Is Consumer Spending Actually Driving Growth—or Just Hiding the Truth?
La consommation des ménages stimule-t-elle vraiment la croissance, ou cache-t-elle simplement la vérité ?

Donc Jason Furman, dans le NYT, affirme que la consommation — alimentée par les emprunts croissants des classes populaires et les riches qui profitent de leurs plus-values boursières — stimule l’économie. Le classique récit du ‘richesse effect’. Mais attendez : depuis quand la consommation est-elle devenue la source de la croissance, au lieu d’en être le résultat ?

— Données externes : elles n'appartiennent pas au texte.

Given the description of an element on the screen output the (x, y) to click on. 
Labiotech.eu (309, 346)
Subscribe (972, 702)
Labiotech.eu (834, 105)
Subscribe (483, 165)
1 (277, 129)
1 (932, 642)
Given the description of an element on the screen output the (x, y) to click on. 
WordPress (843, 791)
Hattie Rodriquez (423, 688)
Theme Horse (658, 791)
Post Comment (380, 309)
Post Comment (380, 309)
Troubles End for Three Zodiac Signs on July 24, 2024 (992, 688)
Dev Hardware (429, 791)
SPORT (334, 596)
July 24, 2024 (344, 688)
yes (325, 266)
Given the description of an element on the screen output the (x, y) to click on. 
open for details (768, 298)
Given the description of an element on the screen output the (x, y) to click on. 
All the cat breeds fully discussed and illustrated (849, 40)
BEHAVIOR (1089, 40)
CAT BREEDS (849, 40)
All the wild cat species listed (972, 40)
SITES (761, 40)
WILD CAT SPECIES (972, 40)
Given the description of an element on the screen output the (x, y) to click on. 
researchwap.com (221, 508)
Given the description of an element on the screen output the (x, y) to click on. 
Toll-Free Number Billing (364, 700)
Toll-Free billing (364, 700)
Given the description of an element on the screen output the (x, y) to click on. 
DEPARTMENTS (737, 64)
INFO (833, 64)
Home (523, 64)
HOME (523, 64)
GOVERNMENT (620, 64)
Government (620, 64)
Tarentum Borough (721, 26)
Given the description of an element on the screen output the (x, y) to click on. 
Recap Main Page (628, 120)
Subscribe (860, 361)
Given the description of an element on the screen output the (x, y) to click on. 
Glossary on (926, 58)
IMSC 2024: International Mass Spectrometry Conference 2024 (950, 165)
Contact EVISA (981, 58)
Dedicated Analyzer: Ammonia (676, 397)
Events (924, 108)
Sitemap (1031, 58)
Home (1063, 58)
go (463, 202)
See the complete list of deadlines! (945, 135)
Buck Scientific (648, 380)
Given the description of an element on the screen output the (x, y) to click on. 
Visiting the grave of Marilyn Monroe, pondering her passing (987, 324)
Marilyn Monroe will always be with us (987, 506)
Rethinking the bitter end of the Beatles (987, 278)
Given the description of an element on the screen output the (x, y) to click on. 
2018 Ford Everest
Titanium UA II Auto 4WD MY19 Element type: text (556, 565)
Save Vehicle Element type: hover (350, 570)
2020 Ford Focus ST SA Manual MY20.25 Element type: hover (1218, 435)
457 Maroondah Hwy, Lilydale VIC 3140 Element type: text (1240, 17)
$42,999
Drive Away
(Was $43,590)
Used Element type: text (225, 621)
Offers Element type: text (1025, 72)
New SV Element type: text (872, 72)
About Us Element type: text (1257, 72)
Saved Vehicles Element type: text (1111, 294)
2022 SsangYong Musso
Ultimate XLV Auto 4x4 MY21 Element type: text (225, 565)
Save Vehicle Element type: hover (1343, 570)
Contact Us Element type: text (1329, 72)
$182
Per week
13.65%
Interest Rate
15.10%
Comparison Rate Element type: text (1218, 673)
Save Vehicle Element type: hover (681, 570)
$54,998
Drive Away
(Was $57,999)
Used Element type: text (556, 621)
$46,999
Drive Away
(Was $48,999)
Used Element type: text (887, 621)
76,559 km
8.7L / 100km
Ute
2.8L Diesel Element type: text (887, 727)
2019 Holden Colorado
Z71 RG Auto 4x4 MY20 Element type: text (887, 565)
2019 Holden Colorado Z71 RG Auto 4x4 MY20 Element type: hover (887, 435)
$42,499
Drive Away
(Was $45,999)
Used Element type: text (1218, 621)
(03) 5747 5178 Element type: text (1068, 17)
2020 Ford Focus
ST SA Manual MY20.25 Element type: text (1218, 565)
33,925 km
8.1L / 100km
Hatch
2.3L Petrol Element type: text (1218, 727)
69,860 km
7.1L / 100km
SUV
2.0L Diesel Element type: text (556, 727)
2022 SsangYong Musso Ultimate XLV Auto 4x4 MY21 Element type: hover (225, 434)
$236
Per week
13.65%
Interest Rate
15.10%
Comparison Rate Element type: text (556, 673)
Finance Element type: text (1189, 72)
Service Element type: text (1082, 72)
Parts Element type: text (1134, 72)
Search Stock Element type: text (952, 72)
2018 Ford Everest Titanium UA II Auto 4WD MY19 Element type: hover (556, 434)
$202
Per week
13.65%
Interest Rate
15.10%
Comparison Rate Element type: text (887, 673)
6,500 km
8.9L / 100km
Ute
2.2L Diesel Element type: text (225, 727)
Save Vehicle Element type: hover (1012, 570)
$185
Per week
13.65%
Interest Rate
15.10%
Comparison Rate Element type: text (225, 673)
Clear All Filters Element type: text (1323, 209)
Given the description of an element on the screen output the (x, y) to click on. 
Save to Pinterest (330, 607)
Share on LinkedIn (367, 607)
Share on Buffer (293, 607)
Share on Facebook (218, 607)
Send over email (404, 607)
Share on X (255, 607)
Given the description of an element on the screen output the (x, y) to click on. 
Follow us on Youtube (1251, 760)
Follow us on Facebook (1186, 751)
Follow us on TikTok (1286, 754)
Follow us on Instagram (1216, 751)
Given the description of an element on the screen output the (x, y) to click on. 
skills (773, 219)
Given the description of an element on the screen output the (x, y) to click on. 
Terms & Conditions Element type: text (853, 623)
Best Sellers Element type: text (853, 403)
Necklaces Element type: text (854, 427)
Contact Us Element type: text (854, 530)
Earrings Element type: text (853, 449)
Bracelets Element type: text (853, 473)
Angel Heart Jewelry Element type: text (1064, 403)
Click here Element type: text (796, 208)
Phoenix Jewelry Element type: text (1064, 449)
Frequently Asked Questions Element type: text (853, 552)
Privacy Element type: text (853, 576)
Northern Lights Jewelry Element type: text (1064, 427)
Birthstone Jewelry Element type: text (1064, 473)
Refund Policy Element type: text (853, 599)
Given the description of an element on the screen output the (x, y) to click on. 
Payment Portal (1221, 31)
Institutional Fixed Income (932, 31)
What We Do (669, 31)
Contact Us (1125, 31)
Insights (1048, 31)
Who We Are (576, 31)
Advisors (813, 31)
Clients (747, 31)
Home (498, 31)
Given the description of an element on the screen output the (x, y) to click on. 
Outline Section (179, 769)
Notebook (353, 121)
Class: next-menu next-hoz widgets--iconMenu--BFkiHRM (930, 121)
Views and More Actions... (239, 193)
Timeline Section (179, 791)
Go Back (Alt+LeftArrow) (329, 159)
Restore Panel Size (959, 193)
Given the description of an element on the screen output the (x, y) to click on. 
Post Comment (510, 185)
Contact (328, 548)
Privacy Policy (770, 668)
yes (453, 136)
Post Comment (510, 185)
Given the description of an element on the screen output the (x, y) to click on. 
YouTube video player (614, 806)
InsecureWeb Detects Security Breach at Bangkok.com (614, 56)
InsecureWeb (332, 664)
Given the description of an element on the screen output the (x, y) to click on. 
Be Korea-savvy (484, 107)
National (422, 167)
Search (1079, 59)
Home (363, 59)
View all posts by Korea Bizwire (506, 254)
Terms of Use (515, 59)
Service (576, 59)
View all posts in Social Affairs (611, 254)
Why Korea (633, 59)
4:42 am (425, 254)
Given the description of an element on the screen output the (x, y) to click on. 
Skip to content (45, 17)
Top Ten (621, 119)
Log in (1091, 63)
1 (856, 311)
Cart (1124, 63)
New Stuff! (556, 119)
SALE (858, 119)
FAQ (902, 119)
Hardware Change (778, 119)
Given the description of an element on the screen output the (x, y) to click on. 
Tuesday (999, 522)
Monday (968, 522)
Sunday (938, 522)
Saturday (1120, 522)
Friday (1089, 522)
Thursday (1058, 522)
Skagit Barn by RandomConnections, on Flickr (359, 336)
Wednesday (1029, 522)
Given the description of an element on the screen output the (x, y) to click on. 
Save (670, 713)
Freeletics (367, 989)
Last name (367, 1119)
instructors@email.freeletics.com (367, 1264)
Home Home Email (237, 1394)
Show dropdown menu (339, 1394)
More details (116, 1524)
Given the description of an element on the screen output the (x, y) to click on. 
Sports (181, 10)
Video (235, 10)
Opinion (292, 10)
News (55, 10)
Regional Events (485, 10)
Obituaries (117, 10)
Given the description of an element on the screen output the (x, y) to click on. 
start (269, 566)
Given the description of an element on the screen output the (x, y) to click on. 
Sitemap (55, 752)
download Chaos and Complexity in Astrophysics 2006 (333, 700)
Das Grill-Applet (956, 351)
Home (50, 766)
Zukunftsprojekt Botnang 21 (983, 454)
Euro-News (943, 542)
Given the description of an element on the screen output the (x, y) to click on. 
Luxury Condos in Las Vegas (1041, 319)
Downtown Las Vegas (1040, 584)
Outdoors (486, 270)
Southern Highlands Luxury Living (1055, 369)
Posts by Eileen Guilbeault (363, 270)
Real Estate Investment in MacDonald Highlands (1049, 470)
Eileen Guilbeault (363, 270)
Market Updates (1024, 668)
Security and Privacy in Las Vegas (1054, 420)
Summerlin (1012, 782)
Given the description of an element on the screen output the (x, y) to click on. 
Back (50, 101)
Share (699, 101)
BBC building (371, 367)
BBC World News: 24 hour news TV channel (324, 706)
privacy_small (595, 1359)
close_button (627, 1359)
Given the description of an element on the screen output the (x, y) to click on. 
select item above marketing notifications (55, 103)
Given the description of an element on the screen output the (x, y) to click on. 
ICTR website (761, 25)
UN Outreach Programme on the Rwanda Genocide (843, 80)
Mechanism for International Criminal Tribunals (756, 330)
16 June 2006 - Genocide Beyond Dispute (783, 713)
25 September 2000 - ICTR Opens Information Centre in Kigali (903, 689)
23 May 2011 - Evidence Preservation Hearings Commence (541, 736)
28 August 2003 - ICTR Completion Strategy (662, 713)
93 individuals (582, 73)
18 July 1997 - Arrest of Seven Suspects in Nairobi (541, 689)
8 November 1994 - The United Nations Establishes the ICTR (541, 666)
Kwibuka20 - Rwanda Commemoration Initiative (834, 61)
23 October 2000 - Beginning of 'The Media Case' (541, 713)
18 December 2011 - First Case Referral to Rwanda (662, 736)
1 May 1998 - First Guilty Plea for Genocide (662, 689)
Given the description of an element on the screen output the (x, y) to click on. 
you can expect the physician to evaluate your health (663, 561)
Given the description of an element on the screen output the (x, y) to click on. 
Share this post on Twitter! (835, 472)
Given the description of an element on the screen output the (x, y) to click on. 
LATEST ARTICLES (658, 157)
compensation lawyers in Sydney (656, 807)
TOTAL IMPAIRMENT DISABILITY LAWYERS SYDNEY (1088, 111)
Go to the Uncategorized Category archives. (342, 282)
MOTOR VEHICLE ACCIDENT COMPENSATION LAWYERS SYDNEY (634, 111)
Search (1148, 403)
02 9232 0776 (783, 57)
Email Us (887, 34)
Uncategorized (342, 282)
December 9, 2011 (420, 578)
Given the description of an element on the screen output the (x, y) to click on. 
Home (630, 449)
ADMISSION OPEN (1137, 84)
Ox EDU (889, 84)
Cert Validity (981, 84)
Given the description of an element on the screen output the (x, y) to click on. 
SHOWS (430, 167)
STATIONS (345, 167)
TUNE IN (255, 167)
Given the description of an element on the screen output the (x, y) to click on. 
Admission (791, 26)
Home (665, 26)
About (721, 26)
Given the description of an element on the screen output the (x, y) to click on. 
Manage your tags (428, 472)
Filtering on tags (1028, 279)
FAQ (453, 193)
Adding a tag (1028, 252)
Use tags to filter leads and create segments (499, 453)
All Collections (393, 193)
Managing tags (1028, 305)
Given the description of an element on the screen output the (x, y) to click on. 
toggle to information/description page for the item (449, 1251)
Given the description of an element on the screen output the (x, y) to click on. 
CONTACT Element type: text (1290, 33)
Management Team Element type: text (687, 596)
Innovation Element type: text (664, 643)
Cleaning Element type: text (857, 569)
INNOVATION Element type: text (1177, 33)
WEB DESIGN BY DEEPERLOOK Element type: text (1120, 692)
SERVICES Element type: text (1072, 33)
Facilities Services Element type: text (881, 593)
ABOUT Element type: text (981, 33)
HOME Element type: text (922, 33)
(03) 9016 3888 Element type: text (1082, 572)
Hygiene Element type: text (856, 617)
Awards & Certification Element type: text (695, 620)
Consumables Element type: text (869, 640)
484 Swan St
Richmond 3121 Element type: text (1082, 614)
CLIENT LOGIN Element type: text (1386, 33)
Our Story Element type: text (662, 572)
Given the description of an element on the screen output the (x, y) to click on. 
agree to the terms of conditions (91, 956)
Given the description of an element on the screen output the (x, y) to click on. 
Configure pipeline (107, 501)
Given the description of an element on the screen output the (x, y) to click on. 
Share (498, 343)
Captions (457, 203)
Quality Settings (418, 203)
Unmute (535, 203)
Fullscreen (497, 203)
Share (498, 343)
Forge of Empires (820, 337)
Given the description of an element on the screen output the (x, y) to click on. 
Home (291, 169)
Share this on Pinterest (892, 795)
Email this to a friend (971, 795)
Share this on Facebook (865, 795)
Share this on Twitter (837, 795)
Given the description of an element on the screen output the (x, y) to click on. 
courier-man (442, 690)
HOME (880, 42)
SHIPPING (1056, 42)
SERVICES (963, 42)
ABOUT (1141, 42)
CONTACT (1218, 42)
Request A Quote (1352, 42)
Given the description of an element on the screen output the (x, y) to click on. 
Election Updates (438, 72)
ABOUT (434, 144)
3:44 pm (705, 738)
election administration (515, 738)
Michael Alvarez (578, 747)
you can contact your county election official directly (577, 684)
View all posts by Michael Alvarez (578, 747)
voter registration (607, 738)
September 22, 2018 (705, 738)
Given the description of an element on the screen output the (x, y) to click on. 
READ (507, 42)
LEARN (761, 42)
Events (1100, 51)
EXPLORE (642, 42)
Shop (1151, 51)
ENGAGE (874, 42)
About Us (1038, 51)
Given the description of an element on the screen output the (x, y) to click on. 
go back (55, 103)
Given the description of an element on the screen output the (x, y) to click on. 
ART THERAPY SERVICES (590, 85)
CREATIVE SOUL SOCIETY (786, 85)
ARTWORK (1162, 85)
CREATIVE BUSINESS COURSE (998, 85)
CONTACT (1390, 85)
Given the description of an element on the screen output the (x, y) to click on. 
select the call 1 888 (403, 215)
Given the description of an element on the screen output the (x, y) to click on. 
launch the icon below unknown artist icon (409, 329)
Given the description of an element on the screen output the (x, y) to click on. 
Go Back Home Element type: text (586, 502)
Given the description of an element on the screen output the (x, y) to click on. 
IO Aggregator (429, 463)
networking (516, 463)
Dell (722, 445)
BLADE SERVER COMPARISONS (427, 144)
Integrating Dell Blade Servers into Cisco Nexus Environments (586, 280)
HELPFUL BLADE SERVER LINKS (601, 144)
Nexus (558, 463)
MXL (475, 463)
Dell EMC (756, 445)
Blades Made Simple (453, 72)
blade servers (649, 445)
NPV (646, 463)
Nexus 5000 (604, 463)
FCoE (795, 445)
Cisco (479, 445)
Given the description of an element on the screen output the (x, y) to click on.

Et soyons clairs : recommander aux plus précaires d’emprunter plus pour consommer davantage n’est pas une stratégie économique, c’est une catastrophe financière individuelle en gestation. La leçon d’Hazlitt — ‘ce qui est mauvais pour l’un est mauvais pour tous’ — devrait être tatouée sur le front de chaque économiste.
Furman n’a pas tort parce qu’il est stupide — il a tort parce qu’il est coincé dans un cadre keynésien qui traite l’économie comme une masse géante réagissant aux stimuli. La vraie croissance vient de l’accumulation de capital, de la prise de risque et de la productivité. Pas du moral ambiant.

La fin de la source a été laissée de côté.